In machine learning dimensionality simply refers to the number of features(I.e. input variables in the datasets). when the number of features is very large relative to the number of observations in the dataset certain algorithms struggle to train efficient models.
Let me put it this way imagine that you have a straight line of hundred meters long and you dropped a coin as Euro somewhere on it wouldn’t be too hard to find. You take some steps along the line and it takes you a couple of minutes. Now let’s say you have a square of one hundred meters and you dropped a Euro somewhere on it. It would be very hard like searching across one football field. It could take you a couple of days. Now imagine we have a cube of hundred meters across. That’s like a 30-storey building the size of a football stadium. The difficulty of searching through space gets a bit harder as you have more dimensions.
Check this beautiful image of cats and dogs from this website.

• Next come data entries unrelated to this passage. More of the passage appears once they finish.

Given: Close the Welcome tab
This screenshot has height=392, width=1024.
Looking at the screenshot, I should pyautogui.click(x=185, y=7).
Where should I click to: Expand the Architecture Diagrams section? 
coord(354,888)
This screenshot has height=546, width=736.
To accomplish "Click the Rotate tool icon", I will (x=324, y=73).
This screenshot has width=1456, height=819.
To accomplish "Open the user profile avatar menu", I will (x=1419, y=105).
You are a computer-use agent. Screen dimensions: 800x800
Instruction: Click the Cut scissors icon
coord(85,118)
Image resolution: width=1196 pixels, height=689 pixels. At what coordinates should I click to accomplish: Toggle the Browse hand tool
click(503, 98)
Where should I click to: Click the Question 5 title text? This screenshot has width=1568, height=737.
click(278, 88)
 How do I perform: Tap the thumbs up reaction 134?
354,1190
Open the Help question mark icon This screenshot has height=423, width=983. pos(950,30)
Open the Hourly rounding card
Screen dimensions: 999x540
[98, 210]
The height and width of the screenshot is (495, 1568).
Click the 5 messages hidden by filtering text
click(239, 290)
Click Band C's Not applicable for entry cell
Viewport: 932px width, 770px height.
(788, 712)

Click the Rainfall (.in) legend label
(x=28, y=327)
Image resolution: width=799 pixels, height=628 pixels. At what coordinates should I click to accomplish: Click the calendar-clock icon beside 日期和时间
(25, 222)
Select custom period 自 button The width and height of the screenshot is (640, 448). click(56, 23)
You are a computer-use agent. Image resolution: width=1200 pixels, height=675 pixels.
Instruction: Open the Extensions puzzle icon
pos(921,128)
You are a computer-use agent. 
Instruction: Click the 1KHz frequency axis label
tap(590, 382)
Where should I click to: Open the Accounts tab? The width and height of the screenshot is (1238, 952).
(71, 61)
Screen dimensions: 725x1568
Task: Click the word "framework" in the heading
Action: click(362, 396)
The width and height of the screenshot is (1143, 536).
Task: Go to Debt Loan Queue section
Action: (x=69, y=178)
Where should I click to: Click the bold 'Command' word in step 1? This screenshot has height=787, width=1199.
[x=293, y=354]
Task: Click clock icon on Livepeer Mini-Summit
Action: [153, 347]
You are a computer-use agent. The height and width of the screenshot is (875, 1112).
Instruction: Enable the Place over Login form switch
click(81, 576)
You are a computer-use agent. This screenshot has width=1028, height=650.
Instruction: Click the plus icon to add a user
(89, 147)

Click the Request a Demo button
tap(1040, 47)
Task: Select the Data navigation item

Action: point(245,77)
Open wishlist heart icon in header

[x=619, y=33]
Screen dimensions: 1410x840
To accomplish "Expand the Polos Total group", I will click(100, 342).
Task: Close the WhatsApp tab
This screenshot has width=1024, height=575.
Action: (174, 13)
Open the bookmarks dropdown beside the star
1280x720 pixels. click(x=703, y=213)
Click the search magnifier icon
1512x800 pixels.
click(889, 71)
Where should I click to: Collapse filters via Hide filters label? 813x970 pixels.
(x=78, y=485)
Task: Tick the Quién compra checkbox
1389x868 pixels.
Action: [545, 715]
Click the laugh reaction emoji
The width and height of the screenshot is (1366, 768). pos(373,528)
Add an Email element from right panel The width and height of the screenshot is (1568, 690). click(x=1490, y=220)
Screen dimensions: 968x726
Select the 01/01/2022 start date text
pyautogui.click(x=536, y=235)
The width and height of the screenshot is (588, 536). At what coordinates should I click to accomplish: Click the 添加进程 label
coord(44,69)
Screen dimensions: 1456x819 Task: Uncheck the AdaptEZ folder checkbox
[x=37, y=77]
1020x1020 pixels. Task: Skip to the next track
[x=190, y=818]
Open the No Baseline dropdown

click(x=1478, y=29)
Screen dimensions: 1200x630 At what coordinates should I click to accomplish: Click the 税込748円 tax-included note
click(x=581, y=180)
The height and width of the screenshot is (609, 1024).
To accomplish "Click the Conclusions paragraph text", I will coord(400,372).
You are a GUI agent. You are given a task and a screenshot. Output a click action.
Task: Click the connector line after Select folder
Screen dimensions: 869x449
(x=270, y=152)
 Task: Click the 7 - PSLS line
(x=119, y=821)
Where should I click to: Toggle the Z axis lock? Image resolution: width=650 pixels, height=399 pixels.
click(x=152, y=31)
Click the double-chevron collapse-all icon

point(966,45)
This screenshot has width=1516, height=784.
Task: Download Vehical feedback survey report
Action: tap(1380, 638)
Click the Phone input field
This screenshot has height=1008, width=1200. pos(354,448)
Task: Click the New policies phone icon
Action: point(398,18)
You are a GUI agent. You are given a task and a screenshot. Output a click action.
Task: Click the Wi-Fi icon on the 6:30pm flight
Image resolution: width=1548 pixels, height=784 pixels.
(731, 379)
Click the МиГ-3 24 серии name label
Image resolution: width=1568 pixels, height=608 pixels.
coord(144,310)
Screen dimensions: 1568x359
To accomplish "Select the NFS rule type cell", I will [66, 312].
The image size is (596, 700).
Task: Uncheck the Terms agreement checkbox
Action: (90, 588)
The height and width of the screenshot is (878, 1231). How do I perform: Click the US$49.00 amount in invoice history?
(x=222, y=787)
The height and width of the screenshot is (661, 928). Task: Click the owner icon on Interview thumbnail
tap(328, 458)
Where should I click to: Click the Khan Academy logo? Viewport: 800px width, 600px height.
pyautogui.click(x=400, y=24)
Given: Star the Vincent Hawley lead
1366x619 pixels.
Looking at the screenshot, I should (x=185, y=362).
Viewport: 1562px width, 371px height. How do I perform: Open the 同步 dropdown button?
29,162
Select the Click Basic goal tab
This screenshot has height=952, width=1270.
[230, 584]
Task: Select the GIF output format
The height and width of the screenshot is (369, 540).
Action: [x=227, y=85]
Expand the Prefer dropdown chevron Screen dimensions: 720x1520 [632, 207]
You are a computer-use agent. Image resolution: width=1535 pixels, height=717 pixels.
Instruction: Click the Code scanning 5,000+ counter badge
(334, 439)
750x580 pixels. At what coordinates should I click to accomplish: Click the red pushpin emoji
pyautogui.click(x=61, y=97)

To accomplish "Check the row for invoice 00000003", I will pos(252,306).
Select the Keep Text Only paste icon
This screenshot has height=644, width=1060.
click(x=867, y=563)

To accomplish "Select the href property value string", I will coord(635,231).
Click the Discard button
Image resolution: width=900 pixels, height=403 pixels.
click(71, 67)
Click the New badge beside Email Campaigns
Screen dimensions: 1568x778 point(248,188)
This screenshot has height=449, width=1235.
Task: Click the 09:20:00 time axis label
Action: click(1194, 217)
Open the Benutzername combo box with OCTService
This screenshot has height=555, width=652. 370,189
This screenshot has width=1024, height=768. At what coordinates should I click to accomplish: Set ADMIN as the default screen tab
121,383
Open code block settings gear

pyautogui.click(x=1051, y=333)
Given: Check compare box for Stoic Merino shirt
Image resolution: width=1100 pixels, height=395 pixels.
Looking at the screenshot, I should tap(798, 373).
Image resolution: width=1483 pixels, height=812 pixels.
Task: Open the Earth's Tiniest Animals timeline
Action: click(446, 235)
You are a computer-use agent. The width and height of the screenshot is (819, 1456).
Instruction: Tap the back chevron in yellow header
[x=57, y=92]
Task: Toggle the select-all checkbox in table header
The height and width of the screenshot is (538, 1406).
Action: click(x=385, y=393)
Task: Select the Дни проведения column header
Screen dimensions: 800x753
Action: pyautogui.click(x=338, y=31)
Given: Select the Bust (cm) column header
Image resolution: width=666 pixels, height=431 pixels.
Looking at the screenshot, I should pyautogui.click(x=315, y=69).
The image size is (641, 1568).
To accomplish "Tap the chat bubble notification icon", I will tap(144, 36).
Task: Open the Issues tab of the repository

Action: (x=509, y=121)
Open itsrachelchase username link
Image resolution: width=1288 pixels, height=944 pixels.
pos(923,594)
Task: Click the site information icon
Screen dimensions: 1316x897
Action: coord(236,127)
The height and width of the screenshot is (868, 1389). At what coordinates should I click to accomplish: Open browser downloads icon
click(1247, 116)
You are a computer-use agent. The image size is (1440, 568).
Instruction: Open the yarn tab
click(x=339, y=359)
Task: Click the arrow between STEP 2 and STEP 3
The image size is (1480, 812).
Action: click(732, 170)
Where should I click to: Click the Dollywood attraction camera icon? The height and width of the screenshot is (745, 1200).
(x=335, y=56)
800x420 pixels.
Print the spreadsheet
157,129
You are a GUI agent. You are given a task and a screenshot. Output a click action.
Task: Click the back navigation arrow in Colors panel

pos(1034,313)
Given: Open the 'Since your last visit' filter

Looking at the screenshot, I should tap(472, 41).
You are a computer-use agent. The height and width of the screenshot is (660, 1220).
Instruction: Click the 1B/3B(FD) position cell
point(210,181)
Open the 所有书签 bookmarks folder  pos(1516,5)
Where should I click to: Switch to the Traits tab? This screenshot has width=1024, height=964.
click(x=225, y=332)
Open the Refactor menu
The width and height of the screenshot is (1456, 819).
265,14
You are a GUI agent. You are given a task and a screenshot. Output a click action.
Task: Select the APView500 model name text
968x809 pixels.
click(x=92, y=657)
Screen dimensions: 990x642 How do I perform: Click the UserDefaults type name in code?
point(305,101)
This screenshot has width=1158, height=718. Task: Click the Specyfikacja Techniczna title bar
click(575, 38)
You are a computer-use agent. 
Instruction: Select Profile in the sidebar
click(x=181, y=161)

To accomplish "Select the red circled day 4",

How do you combat the curse of dimensionality?
- Change the algorithm.
- Reduce the dimensionality of the data.
And in order to diminish the dimensionality a first solution is to apply Principal Component Analysis (PCA), and if not working, then other solutions would be:
- Feature selection algorithms.
- Non-linear dimensionality reduction.
- Feature hashing.
- Clustering using K-Means.
Why you apply dimensionality reduction?
- Increase in efficiency.
- It helps in data compression and reduced storage space.
- It reduces computation costs.
- It also helps remove redundant features.
- It fastens the time required for performing the same computations.
- It improves the classification performance.
- Ease of interpretation and modeling.
Why shouldn’t use apply dimensionality reduction?
- Basically, it may lead to some amount of data loss.